[Exercise directions]
Set out the records as a Markdown table with columns Row and Line, starting at the beginning of the records and ending at the line that contains "(1618, 716).", both included. Number each row and leave out blank lines.

[Exercise input]
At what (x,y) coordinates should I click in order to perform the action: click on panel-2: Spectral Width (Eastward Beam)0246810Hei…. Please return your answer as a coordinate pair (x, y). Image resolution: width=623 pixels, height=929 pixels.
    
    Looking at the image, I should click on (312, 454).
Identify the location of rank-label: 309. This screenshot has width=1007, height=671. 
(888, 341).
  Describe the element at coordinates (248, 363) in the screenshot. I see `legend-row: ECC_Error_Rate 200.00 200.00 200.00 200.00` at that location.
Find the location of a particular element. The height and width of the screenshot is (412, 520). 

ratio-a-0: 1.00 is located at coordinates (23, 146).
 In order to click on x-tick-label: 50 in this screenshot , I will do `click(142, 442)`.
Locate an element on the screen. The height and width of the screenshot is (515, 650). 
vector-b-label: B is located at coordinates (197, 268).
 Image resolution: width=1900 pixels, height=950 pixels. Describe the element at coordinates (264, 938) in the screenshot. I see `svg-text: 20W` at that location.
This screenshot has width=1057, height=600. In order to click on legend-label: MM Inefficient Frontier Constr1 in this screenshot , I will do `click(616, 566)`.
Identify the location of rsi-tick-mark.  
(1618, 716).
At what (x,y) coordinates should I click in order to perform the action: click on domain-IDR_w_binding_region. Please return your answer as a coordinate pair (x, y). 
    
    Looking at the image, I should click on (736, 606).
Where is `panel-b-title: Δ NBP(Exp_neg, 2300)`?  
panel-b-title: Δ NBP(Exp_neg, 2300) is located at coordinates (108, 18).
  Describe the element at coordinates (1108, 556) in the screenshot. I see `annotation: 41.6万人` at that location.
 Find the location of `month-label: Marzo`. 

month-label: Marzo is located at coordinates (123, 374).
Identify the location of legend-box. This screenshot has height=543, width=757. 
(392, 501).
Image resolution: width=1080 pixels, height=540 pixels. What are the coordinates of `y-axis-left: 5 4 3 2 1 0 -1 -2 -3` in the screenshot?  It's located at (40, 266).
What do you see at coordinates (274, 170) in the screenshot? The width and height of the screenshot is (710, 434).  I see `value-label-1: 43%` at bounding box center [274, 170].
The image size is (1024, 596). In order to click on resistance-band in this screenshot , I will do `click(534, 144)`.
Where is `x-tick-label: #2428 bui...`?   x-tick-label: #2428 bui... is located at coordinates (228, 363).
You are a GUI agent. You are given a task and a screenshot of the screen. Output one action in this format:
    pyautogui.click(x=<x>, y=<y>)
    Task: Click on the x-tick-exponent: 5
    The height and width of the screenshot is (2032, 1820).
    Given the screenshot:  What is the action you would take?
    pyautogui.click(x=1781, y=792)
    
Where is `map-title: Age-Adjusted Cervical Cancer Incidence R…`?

[Exercise result]
| Row | Line |
|---|---|
| 1 | At what (x,y) coordinates should I click in order to perform the action: click on panel-2: Spectral Width (Eastward Beam)0246810Hei…. Please return your answer as a coordinate pair (x, y). Image resolution: width=623 pixels, height=929 pixels. |
| 2 |     Looking at the image, I should click on (312, 454). |
| 3 | Identify the location of rank-label: 309. This screenshot has width=1007, height=671.  |
| 4 | (888, 341). |
| 5 |   Describe the element at coordinates (248, 363) in the screenshot. I see `legend-row: ECC_Error_Rate 200.00 200.00 200.00 200.00` at that location. |
| 6 | Find the location of a particular element. The height and width of the screenshot is (412, 520).  |
| 7 | ratio-a-0: 1.00 is located at coordinates (23, 146). |
| 8 |  In order to click on x-tick-label: 50 in this screenshot , I will do `click(142, 442)`. |
| 9 | Locate an element on the screen. The height and width of the screenshot is (515, 650).  |
| 10 | vector-b-label: B is located at coordinates (197, 268). |
| 11 |  Image resolution: width=1900 pixels, height=950 pixels. Describe the element at coordinates (264, 938) in the screenshot. I see `svg-text: 20W` at that location. |
| 12 | This screenshot has width=1057, height=600. In order to click on legend-label: MM Inefficient Frontier Constr1 in this screenshot , I will do `click(616, 566)`. |
| 13 | Identify the location of rsi-tick-mark.   |
| 14 | (1618, 716). |